En realidad Maese Pedro era Ginés de Pasamonte, uno de los galeotes a los que Don Quijote había liberado en anteriores aventuras. Por ello Ginés conocía la vida del Caballero de la Triste Figura.

Pasamos con el coche por Munera y Barrax, donde me desvié a Balazoteo por la CM-3135, me atraía su famosa escultura ibérica: el toro androcéfalo conocido por Bicha de Balazote (Albacete), aunque el original se muestra en el Museo Arqueológico Nacional de Madrid. Aunque en Balazote tienen una reproducción exacta. No he encontrado fecha de su descubrimiento. Según mis notas la escultura es de caliza, mide 93 x 73 cm, es una figura funeraria, un toro echado con cabeza humana con barba y cuernos cortos, oreja de bóvidos, que una es pieza aparte. La cabeza resulta más hierática, muy rígido el bigote, la barba y la cabellera, detallados con surcos rectos, unos ojos desmesurados y muy abiertos como en los dibujos arcaicos, entre los que asoma un rostro más carnoso y expresivo. La escultura es de la segunda mitad del siglo VI a. C. Creo y entiendo que tanto la Bicha de Balazote como su coetánea la Dama de Elche deberían mostrarse en los lugares donde se descubrieron. Balazote. La leyenda cuenta, que en su Iglesia de Nuestra Señora del Rosario del siglo XVI, se encuentran errados los maridos de las hijas del Cid. Alfonso de Mendoza fue conde de Balazote.

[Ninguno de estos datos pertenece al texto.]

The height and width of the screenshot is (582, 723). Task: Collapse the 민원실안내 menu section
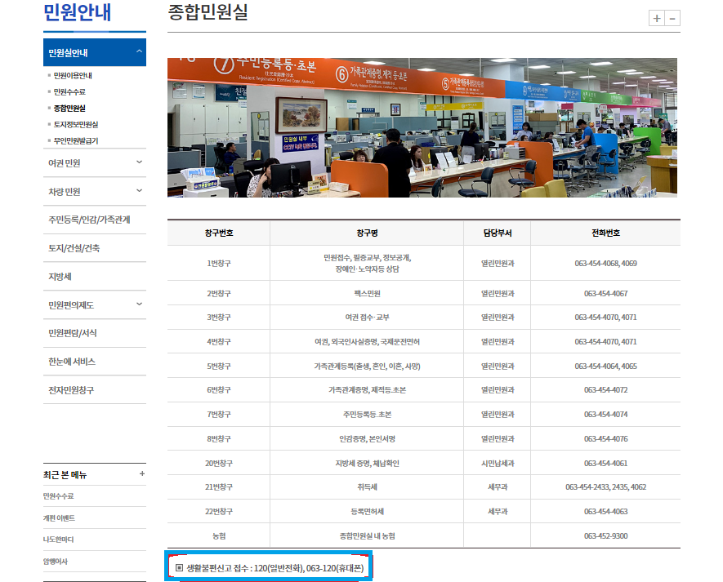pyautogui.click(x=140, y=52)
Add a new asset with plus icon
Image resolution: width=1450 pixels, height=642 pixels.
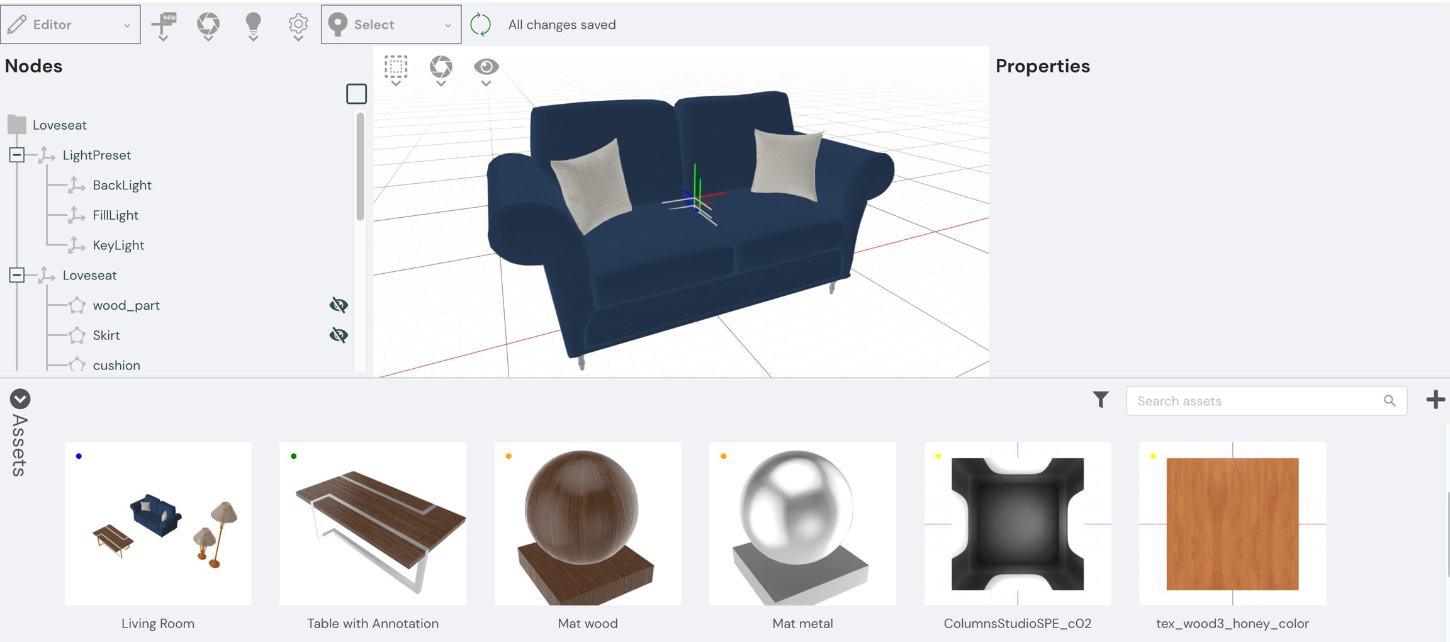coord(1435,400)
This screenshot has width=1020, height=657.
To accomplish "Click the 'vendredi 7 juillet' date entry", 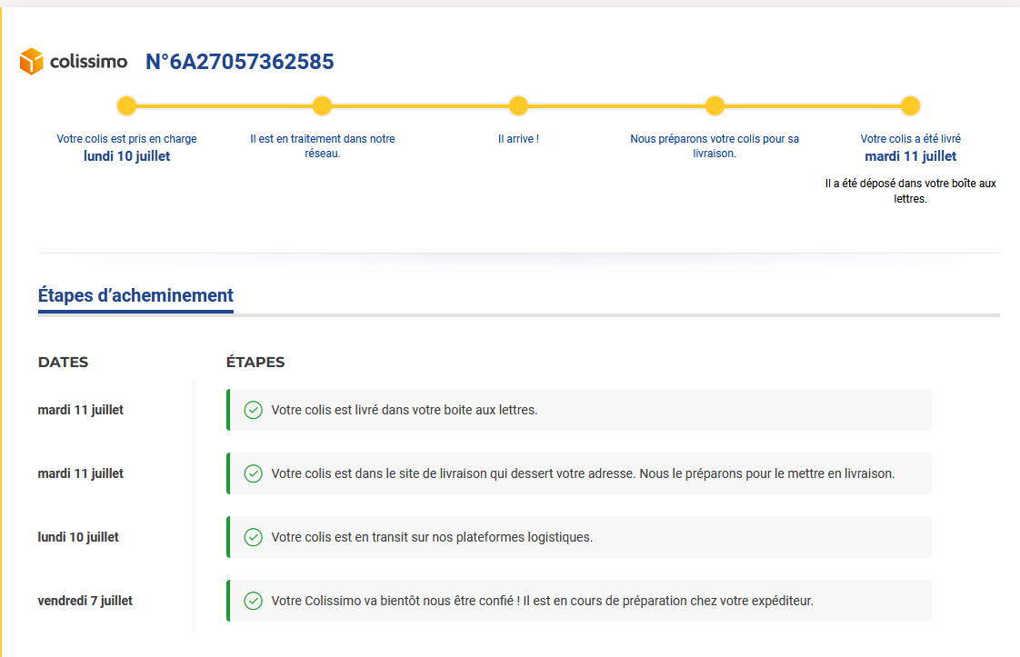I will 85,601.
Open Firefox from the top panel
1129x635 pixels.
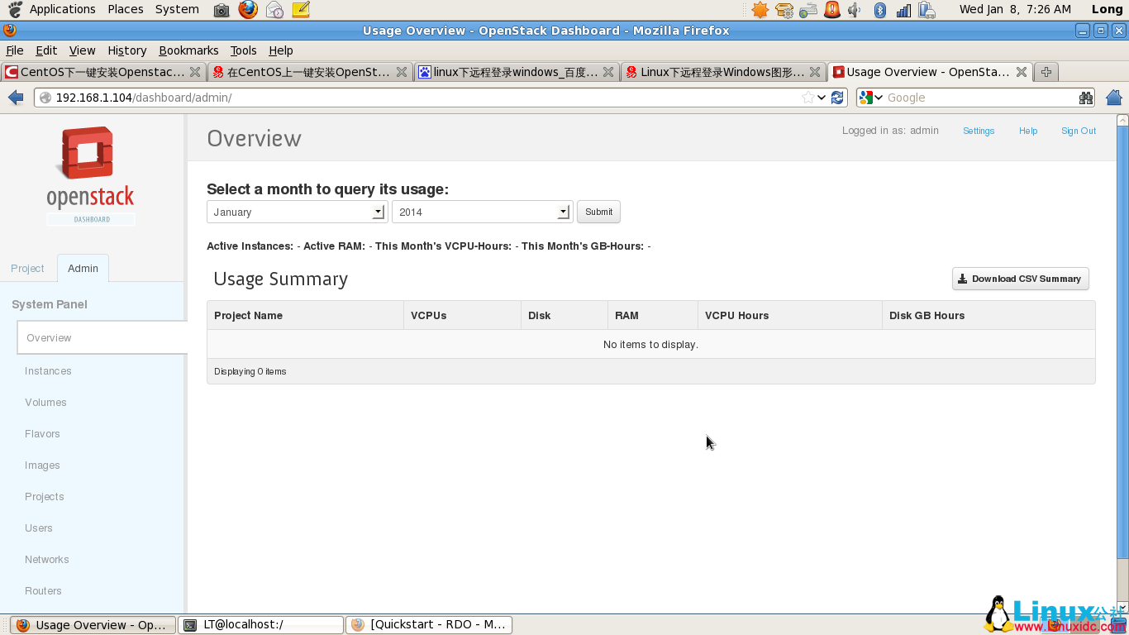tap(246, 9)
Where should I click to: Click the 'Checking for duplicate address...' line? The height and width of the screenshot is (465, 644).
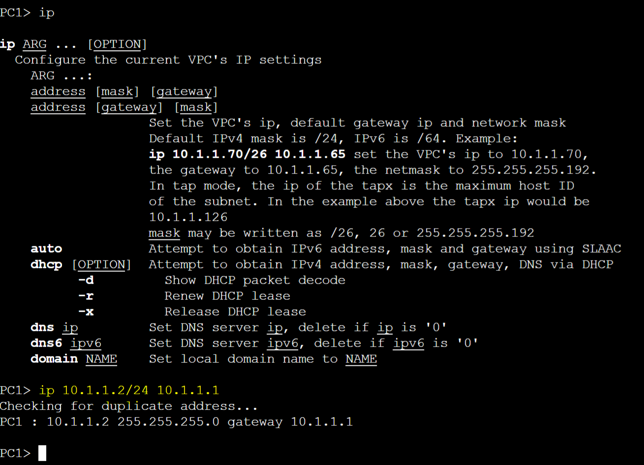129,406
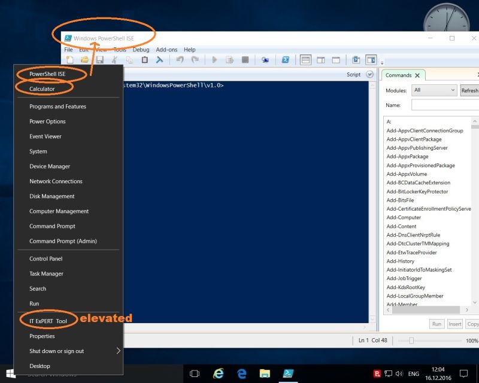Open Device Manager from the context menu

pyautogui.click(x=49, y=166)
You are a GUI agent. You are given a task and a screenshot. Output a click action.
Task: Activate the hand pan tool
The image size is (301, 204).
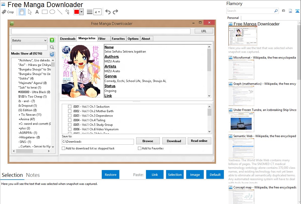pyautogui.click(x=22, y=12)
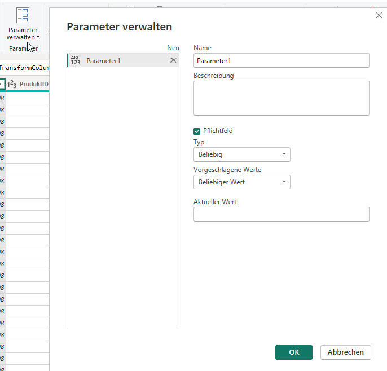Uncheck the Pflichtfeld checkbox
Image resolution: width=387 pixels, height=371 pixels.
(x=197, y=131)
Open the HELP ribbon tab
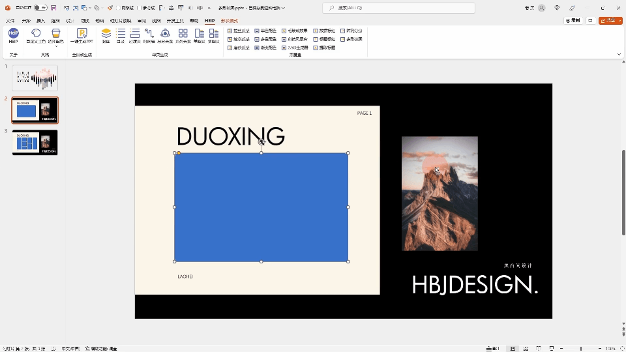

Desde Balazote por la carretera N-322, hasta Albacete. Me hubiera gustado pasar por el pueblo de unos amigos, por San Pedro, no por Peña de San Pedro que es otro pueblo que tiene el nombre del apóstol, que será en otra ocasión. La carretera hacia Albacete es recta es como un cordel o como una aguja de hacer punto que tuviera unos cuarenta kilómetros, se cultiva el trigo y se riega con largas norias de aspersión, brazos con ruedas que marcas los verdes círculos de cultivos. Si Cervantes hubiera visto estos largos brazos con ruedas de aspersión es seguro que mete a don Quijote en una aventura.

Pasamos por encima del trasvase Tajo-Segura, tan controvertido por los hectolitros que se concederán este año. Entiendo, a priori, que tenga quien tenga la razón, el agua nunca debe de ser usada como arma política.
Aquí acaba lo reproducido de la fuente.